Then import this module in `deepmd/pt_expt/descriptor/__init__.py` for its side effect (the registration must happen before the parent descriptor is instantiated).

Reference: `deepmd/pt_expt/descriptor/se_t_tebd.py` + `se_t_tebd_block.py`

**Edit** `deepmd/pt_expt/descriptor/__init__.py` — add import and `__all__` entry.

## Step 5: Hard-code for PT backend (if needed)

**Create** `deepmd/pt/model/descriptor/<name>.py`

PT descriptors are fully reimplemented in PyTorch (not wrapping dpmodel). They inherit from `BaseDescriptor` and `torch.nn.Module`. Must implement `forward()`, `serialize()`, `deserialize()`.

**Edit** `deepmd/pt/model/descriptor/__init__.py` — add import.

Reference: `deepmd/pt/model/descriptor/se_a.py`

## Step 6: Hard-code for TF backend (if needed)

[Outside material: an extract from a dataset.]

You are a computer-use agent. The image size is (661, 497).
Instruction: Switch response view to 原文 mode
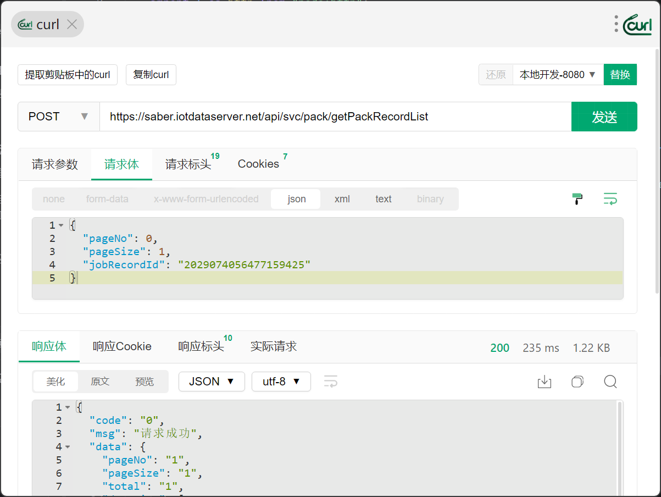(100, 382)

**Create** `deepmd/tf/descriptor/<name>.py`

TF descriptors are fully reimplemented in TensorFlow. They inherit from `BaseDescriptor` and implement the TF computation graph.

**Edit** `deepmd/tf/descriptor/__init__.py` — add import.

Reference: `deepmd/tf/descriptor/se_a.py`

## Step 7: Hard-code for PD backend (if needed)

Same as PT but using Paddle. Inherit from `BaseDescriptor` and `paddle.nn.Layer`.

**Edit** `deepmd/pd/model/descriptor/__init__.py` — add import.

Reference: `deepmd/pd/model/descriptor/se_a.py`

## Step 8: Write tests

Eight test categories. See [references/test-patterns.md](references/test-patterns.md) for full code templates.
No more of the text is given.